§ Exercise
Report each line of the listing below that holds "agent".

§ Given information
- - - - - - -
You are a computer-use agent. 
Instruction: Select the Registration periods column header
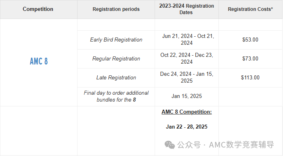click(x=116, y=9)
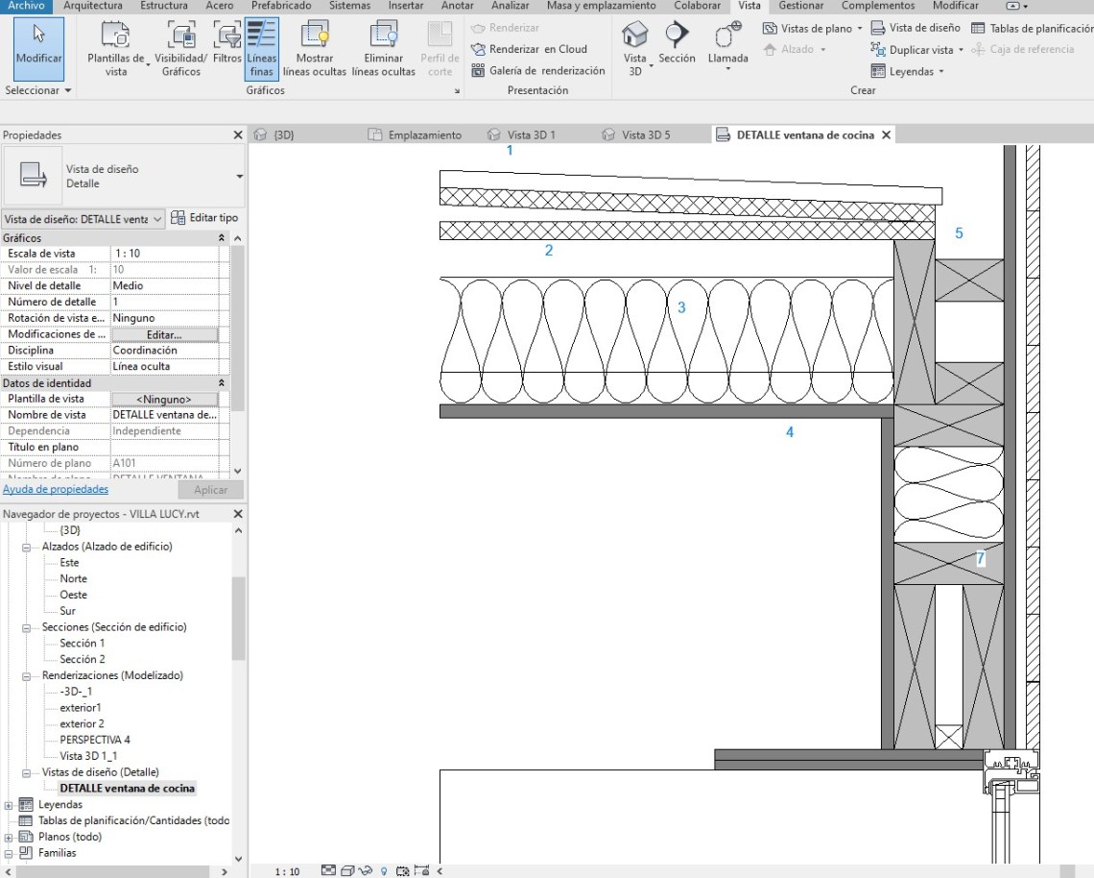Collapse the Renderizaciones (Modelizado) tree node
The height and width of the screenshot is (878, 1094).
tap(29, 675)

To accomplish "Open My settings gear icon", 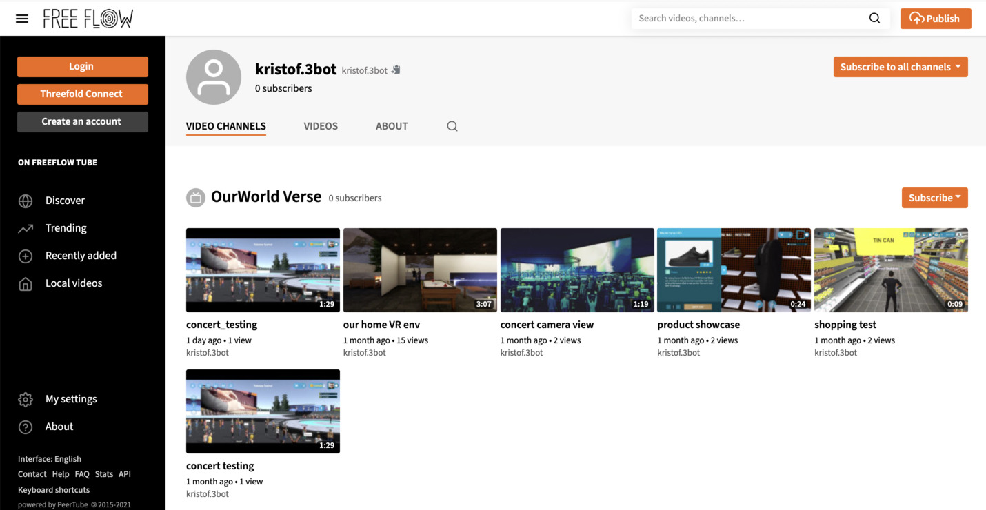I will point(26,399).
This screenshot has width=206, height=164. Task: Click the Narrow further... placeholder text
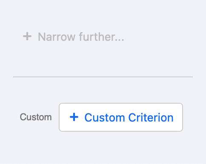tap(81, 37)
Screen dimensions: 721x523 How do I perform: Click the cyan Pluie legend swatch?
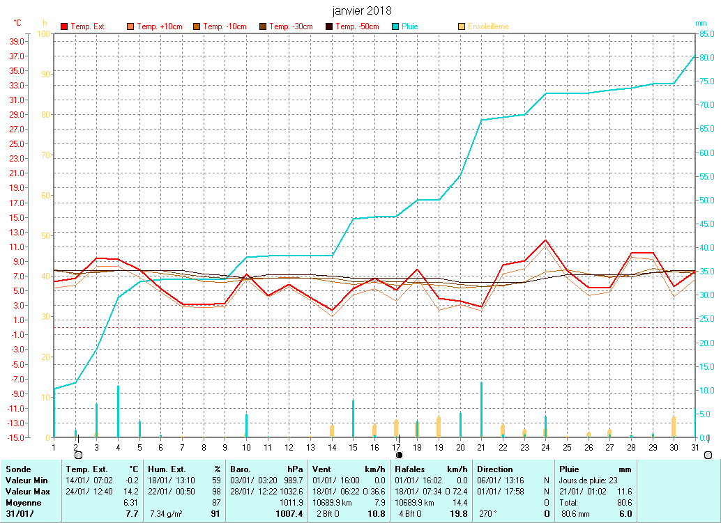coord(395,26)
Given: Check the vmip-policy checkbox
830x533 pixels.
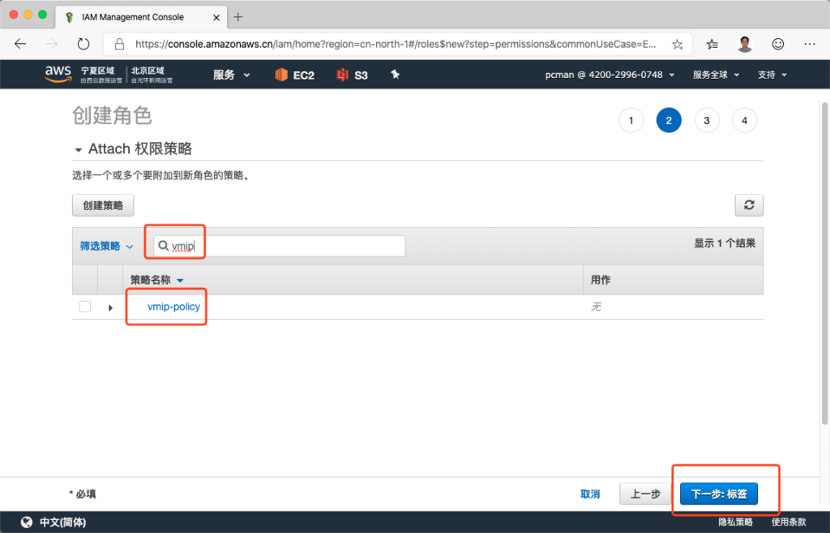Looking at the screenshot, I should (85, 307).
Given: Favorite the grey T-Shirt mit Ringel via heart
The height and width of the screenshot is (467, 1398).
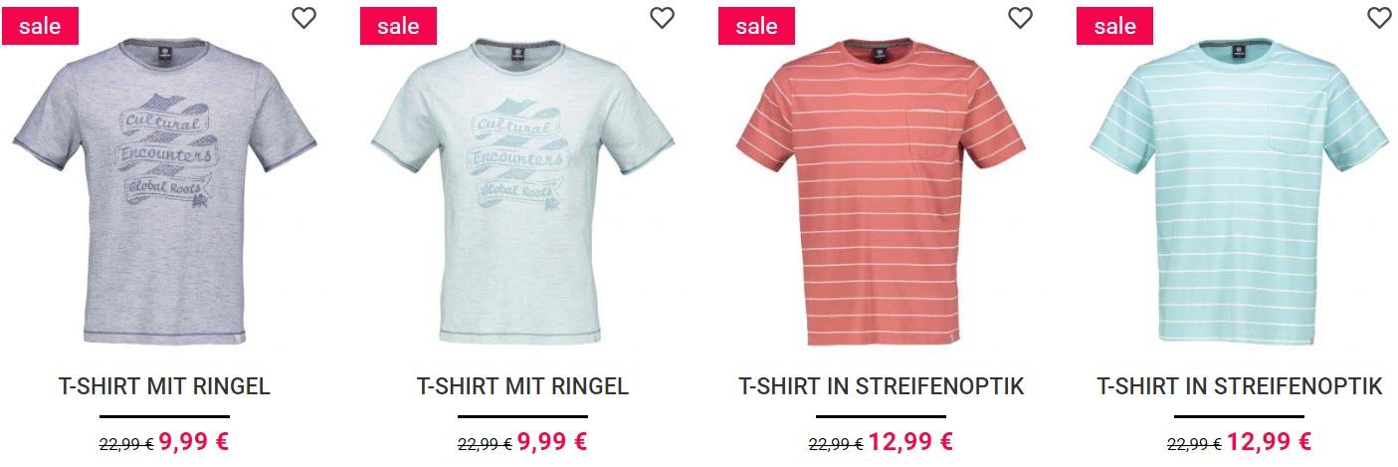Looking at the screenshot, I should coord(303,18).
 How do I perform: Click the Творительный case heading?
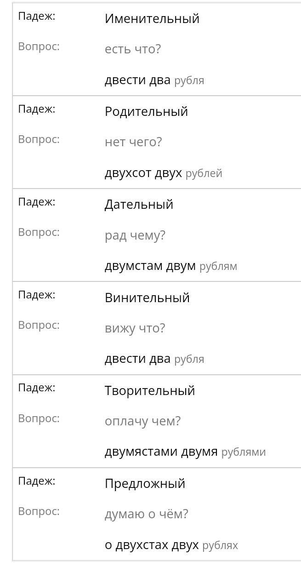150,391
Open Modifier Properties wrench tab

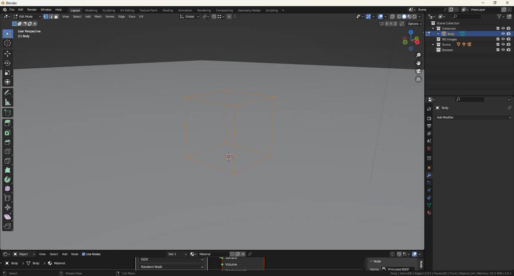tap(429, 175)
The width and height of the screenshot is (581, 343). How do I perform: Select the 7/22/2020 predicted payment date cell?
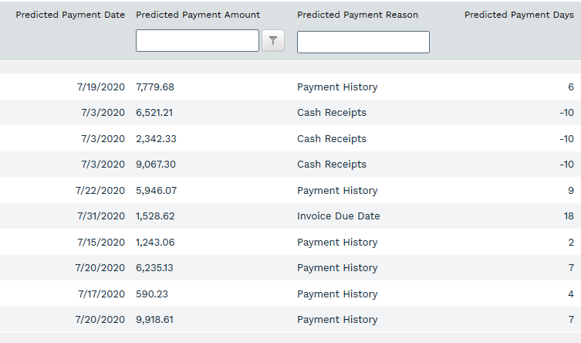point(100,191)
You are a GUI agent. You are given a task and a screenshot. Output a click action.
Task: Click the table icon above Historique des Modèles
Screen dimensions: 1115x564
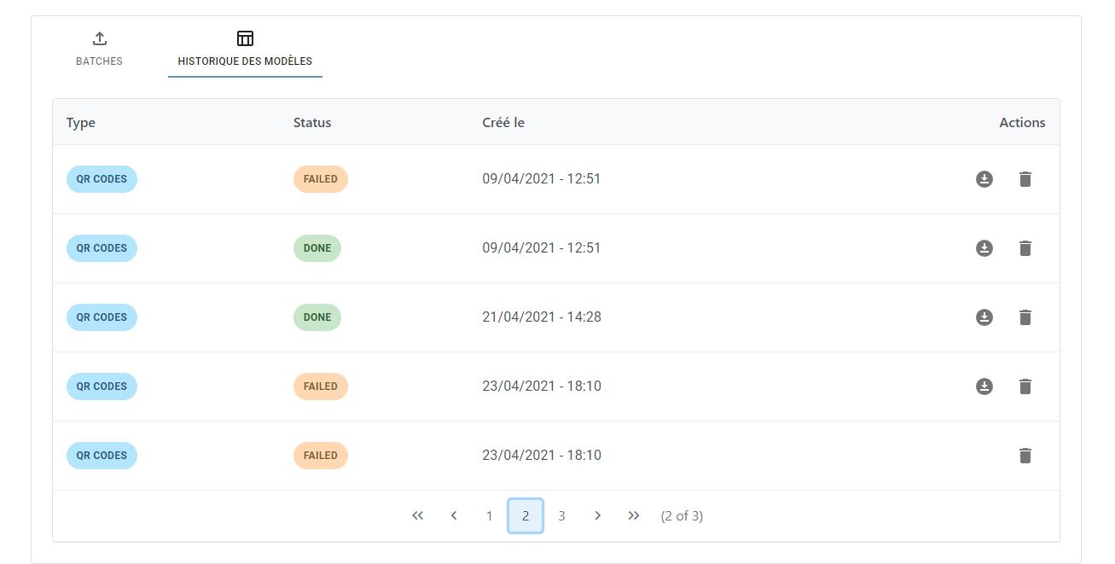pos(245,38)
- - - - - - -
§ Exercise response
You are a computer-use agent. 
You are a GUI agent. You are given a task and a screenshot. Output a click action.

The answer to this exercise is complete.